* What you will do *
Working from the records below, return word for word the line that contains "You are a computer-use agent. 657x404 pixels." and each line after it, ending with the last. Skip all pictures.

[Opening Recorded information section]

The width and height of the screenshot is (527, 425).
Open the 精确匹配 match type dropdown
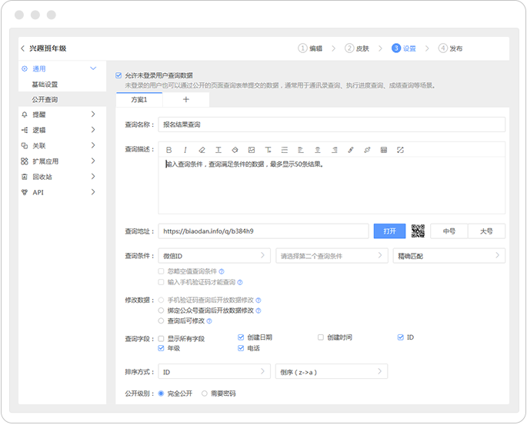449,255
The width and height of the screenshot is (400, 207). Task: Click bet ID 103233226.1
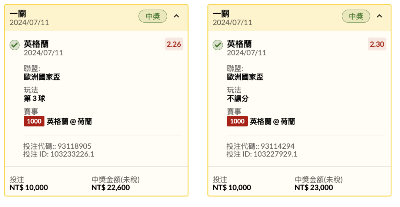pyautogui.click(x=72, y=154)
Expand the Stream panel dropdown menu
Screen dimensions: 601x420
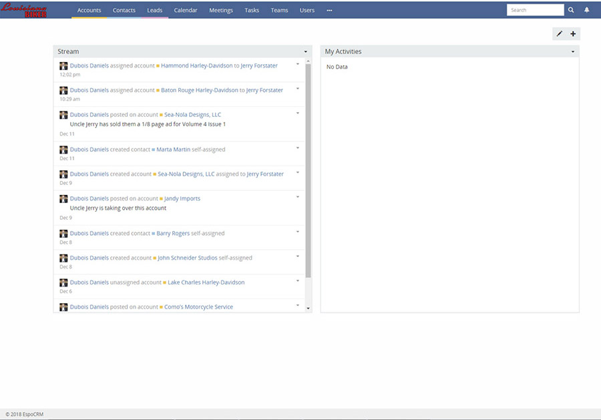tap(305, 51)
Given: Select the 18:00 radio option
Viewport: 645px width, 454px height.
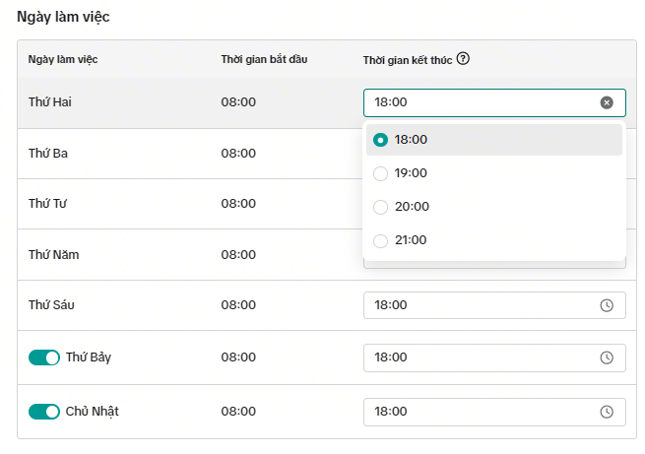Looking at the screenshot, I should [381, 140].
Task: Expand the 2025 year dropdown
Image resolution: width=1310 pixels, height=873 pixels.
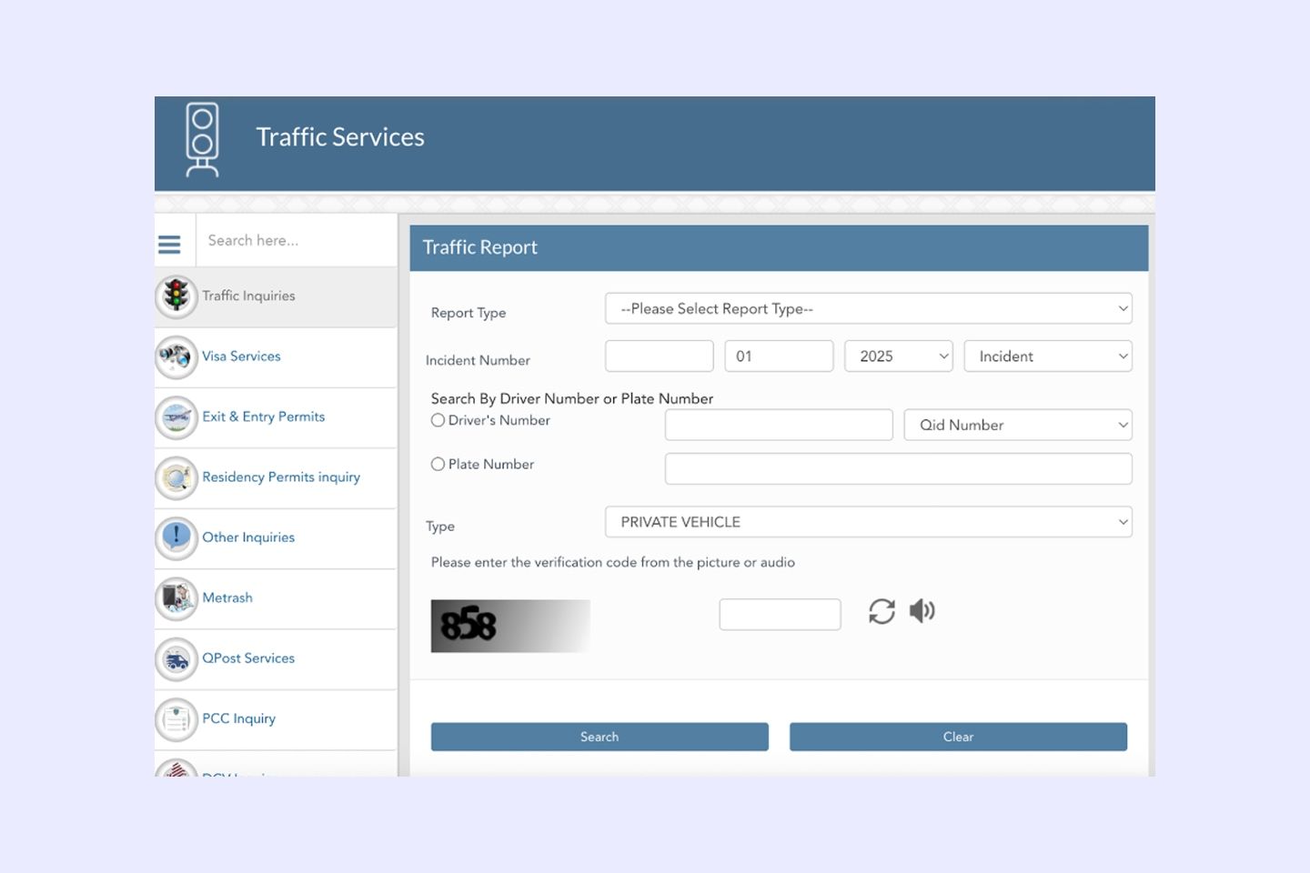Action: 898,356
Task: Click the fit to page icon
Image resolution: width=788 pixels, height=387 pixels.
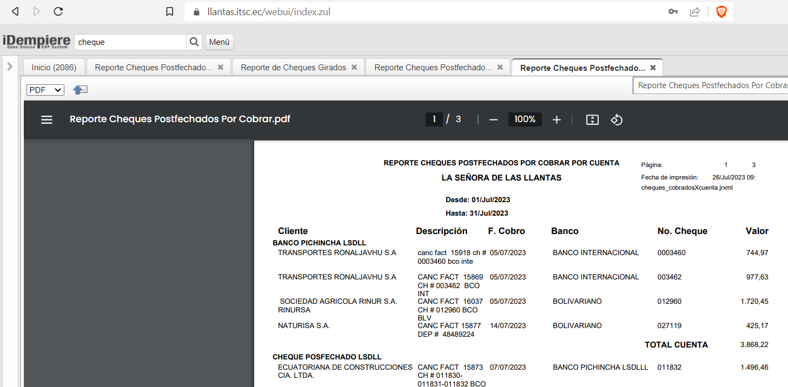Action: pos(592,119)
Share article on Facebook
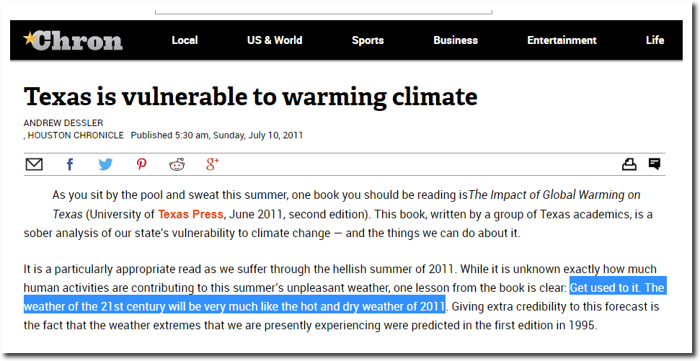 (70, 165)
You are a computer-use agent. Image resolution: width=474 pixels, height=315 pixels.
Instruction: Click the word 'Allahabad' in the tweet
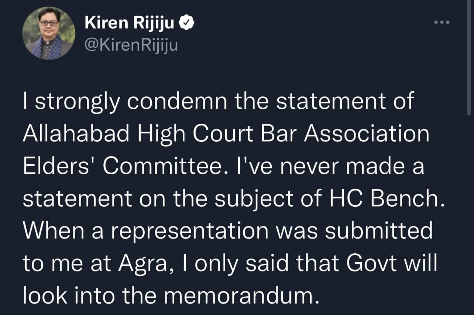[76, 134]
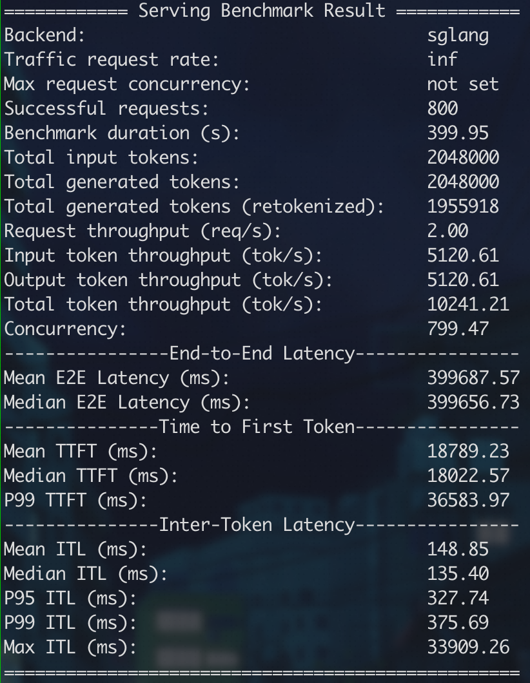Click the concurrency value 799.47
Screen dimensions: 530x683
[458, 329]
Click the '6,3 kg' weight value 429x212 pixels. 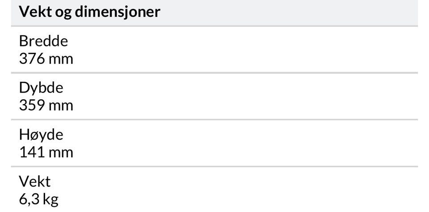pos(38,199)
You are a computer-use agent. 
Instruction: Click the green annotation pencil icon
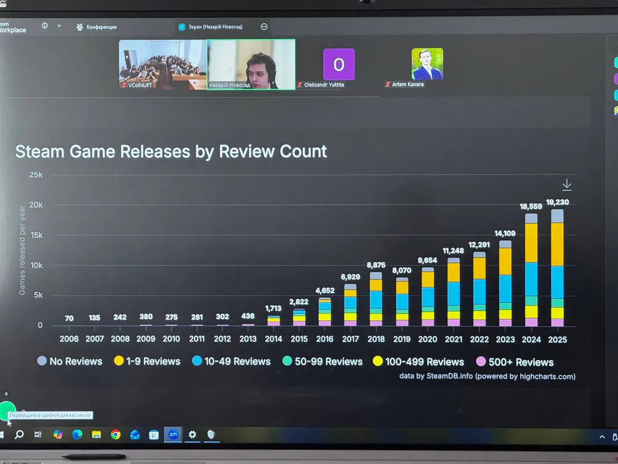click(x=7, y=411)
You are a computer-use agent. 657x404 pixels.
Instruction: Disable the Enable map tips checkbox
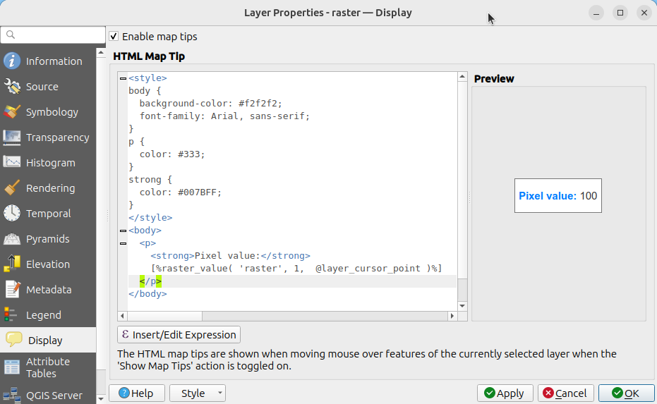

[Closing Recorded information section]

* Completed exercise *
You are a computer-use agent. 657x404 pixels.
Instruction: Disable the Enable map tips checkbox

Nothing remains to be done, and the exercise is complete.